In [4]:
import pandas as pd
import numpy as np
import matplotlib.pyplot as plt
import os 
import glob

### Preprocessing steps:
- There is header in between data samples in csv files, so we have to remove them.
- The delay value is same for 80 time samples
- First, make sure that each csv file contain time sample with 80 time samples
- Next, check if any field is null or not.
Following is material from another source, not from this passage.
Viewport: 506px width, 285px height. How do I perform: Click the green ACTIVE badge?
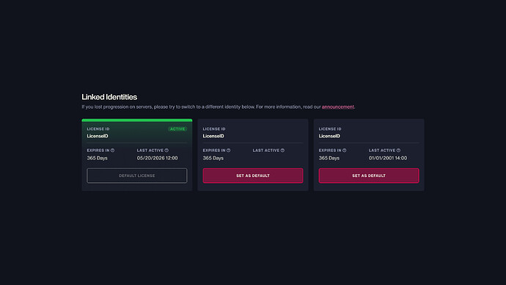coord(177,129)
If null if found, remove.
- We remove headers, timestamp and delay information and save it as target_X file
- We save single delay information in the target_Y file 

In [None]:
def list_of_files(path):
    if os.path.exists(path):
        files = glob.glob(os.path.join(path,"*.csv"))
        return files 
    else:
        print("Path not found")

#### Check files if 80 samples are present between header

In [25]:
def check_samples(files):
    lookup = 'time_ti'
    n_total = 0
    for f in files:
        with open(f) as file:
            n_samples = 80
            for line_num, line in enumerate(file,1):
                if lookup in line:
                    if n_samples < 80:
                        print(f'less than 80 samples at: {f} in line_header:{header_line}') 
                    elif n_samples == 80:
                        pass
                        #print('80 samples ok')
                    elif n_samples > 80:
                        print(f'greater than 80 samples at: {f} in line_header:{header_line}')
                    n_samples=0
                    header_line = line_num
                else:
                    n_samples += 1  
                    n_total +=1
                if n_samples > 80:
                    print(f'greater than 80 samples at: {f} in line_header:{header_line}')
                if line in ['\n', '\r\n']:
                    print(f'empty lines in {f} at line_num:{line_num}') 
            last_line =  line_num
            if(last_line - header_line > 80 ):
                print(f'greater than 80 samples at: {f} in line_header:{header_line}')
            elif(last_line - header_line < 80):
                print(f'less than 80 samples at: {f} in line_header:{header_line}')
        #print(f'last line number {last_line}')
    print(f'total samples is {n_total}')    

In [45]:
data_path= '../data/raw/Updated_data/ACE_data/'
files =  list_of_files(data_path)
check_samples(files)

total samples is 1800880


In [6]:
### Drop group if na is present in any field

def dropgroup(df):
    n_samples = 80
    return df.groupby(np.arange(len(df))//n_samples).filter(lambda g: g.isnull().any().any() < 1).reset_index(drop=True)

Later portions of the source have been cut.